What needs to be done:
The lines from the one holding "Image resolution: width=852" through the end of the records below are to be written out exactly, and nothing else; pictures are to be left out.

[Stored records]
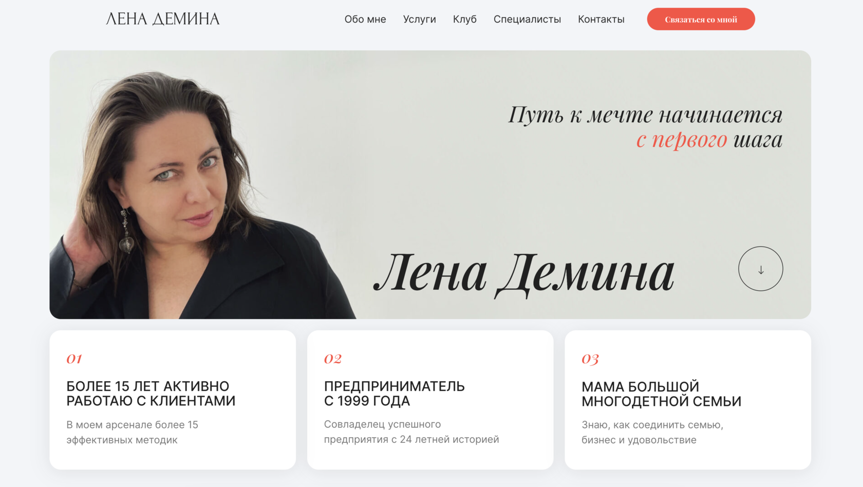Select the card numbered 02
This screenshot has height=487, width=863.
pyautogui.click(x=430, y=400)
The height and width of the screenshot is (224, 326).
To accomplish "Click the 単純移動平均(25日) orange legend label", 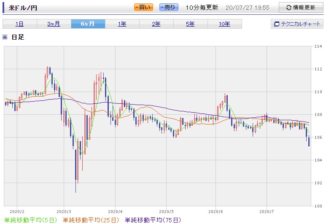I will click(x=91, y=220).
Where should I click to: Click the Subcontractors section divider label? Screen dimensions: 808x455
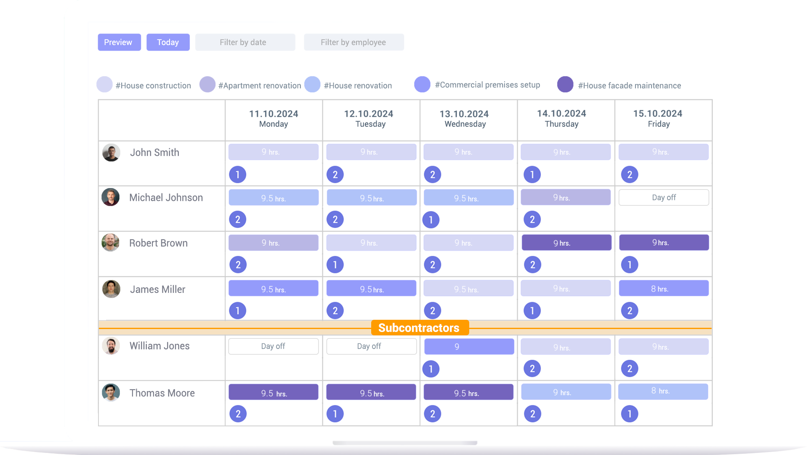pyautogui.click(x=420, y=328)
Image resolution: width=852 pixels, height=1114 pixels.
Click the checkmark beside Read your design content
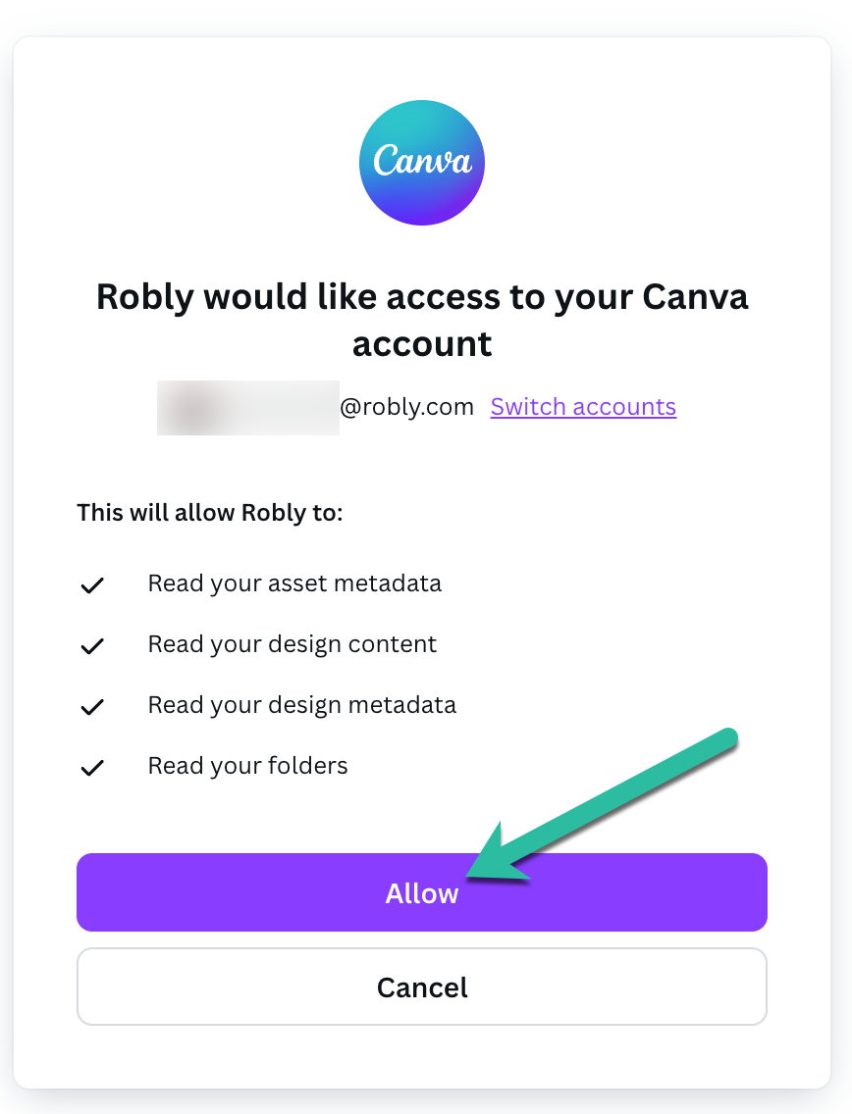pos(91,645)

Solution for this task:
Image resolution: width=852 pixels, height=1114 pixels.
Click the checkmark beside Read your design content
pos(91,645)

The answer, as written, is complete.